(Records for this task begins)
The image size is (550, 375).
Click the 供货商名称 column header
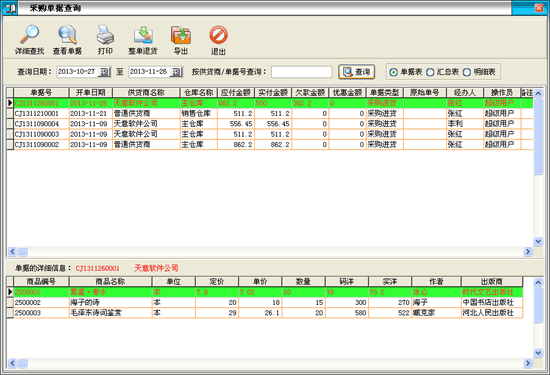pyautogui.click(x=146, y=93)
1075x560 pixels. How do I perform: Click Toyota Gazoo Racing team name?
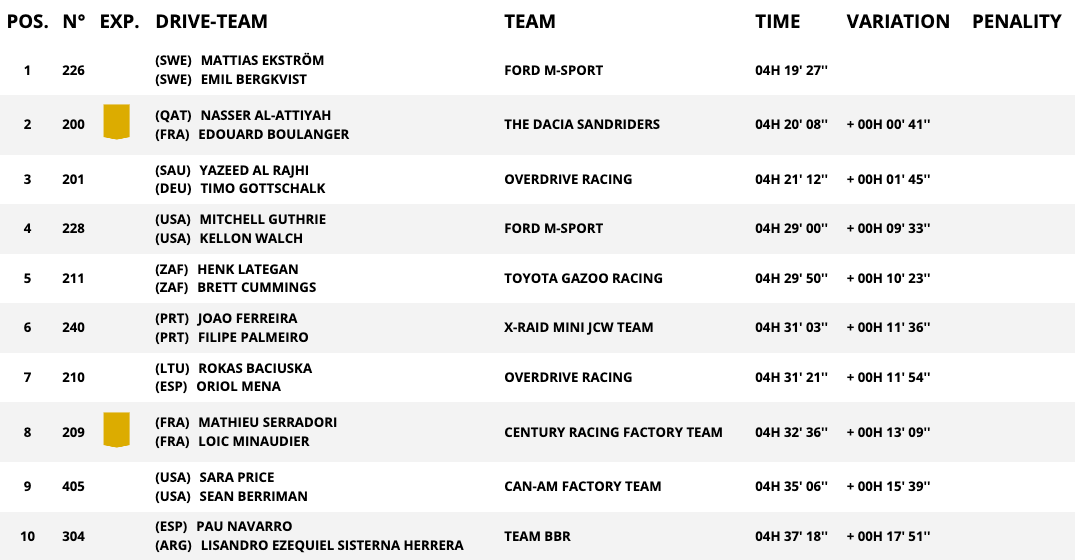(583, 278)
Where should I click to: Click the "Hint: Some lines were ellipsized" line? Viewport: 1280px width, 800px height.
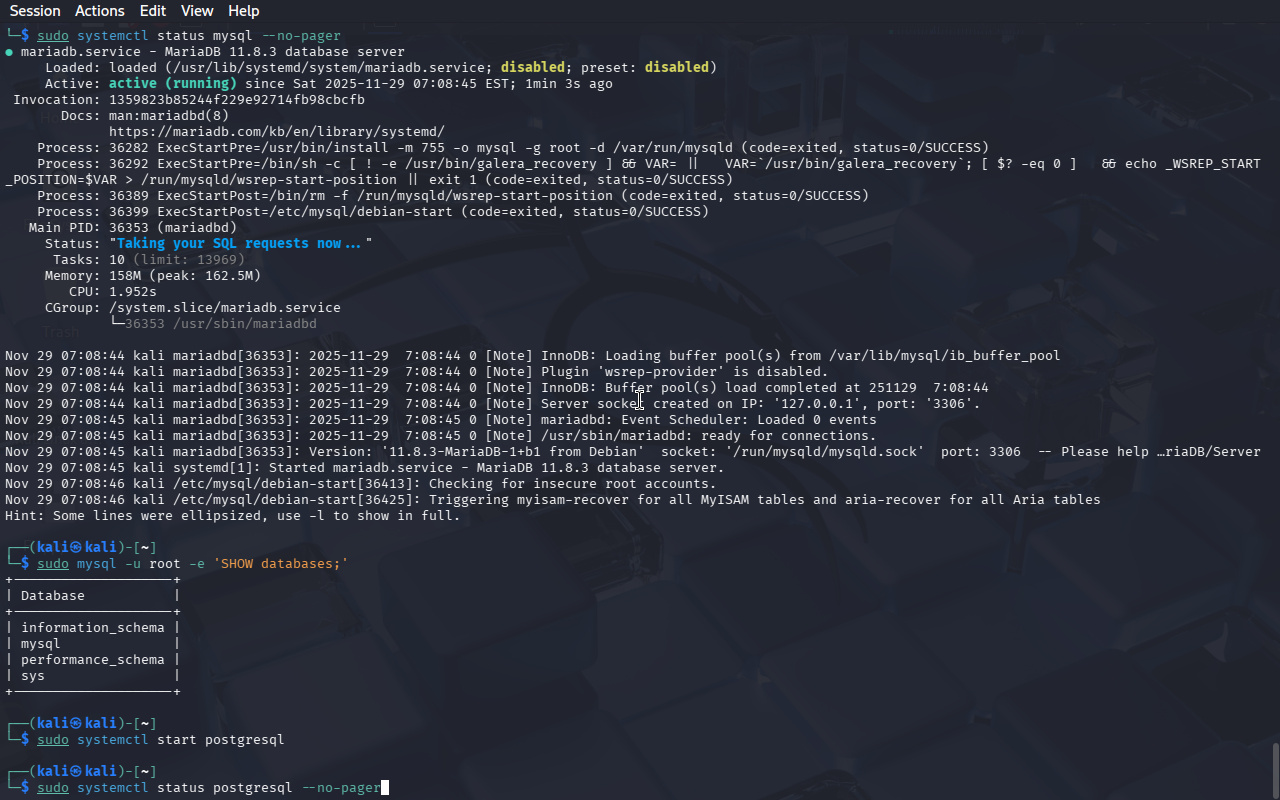coord(232,516)
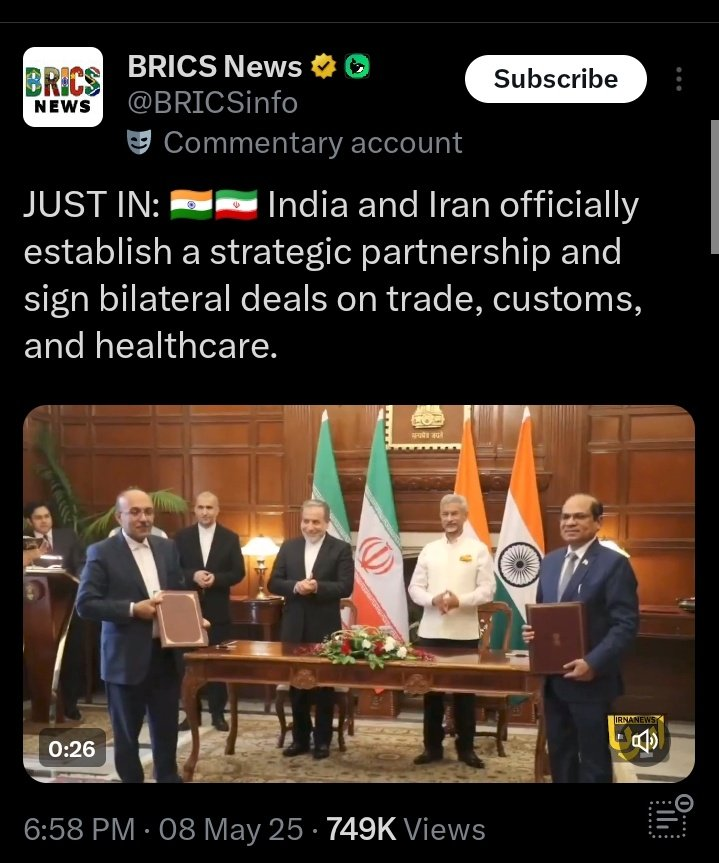Tap the India flag emoji

(191, 205)
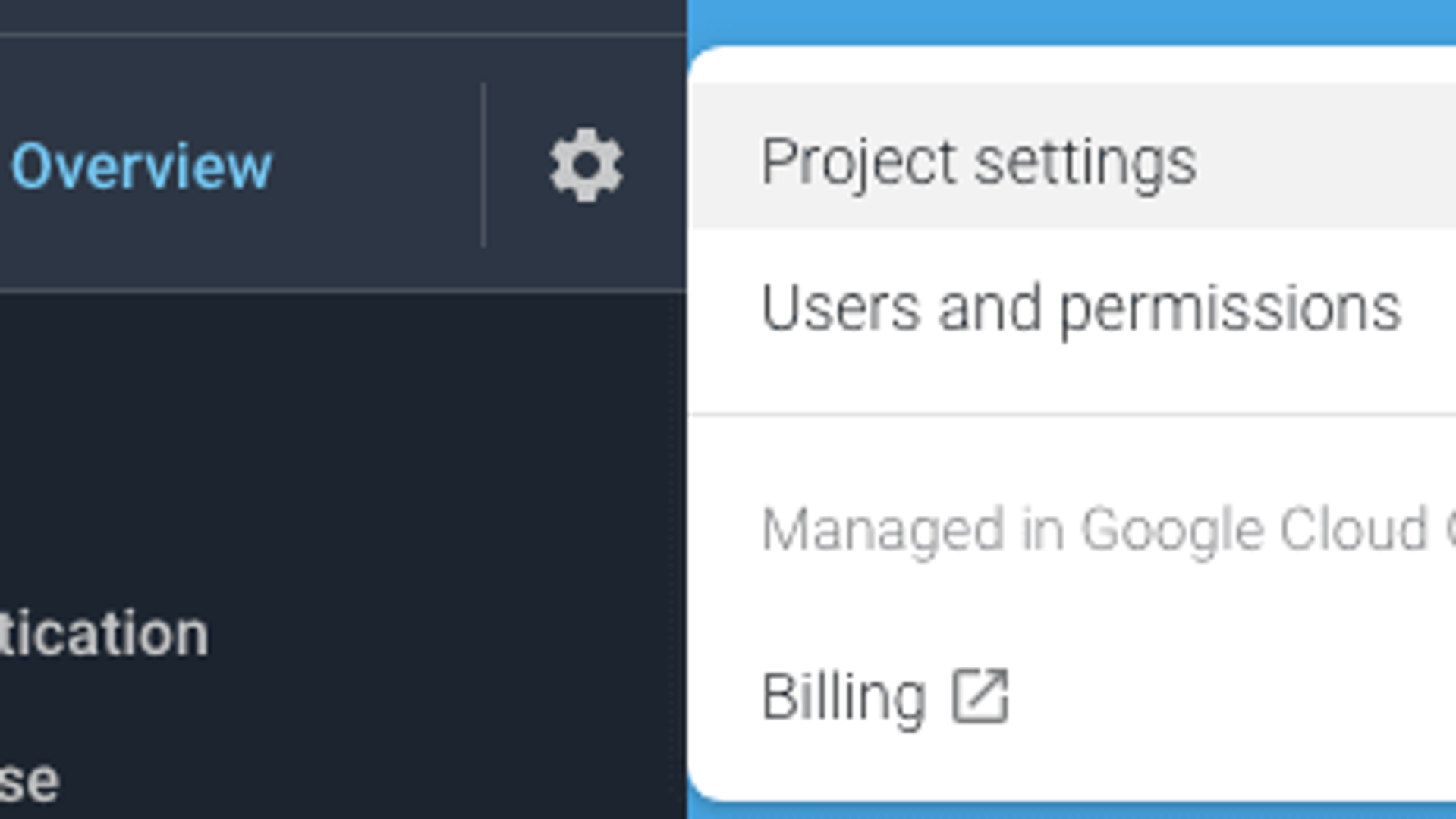
Task: Open Project settings from the menu
Action: tap(979, 161)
(Records for this task ends)
▶ Activity
Output only the lines running from the line with "Click the 供货商名称 column header" through the last line of the entries above, inclusive, with pictures excluded.

▶ Answer space
Click the 供货商名称 column header
pyautogui.click(x=146, y=93)
1075x560 pixels. How do I perform: Click Toyota Gazoo Racing team name?
(583, 278)
Where should I click to: Click the "Hint: Some lines were ellipsized" line? Viewport: 1280px width, 800px height.
coord(232,516)
Tap the India flag emoji

(191, 205)
Task: Open Project settings from the menu
Action: tap(979, 161)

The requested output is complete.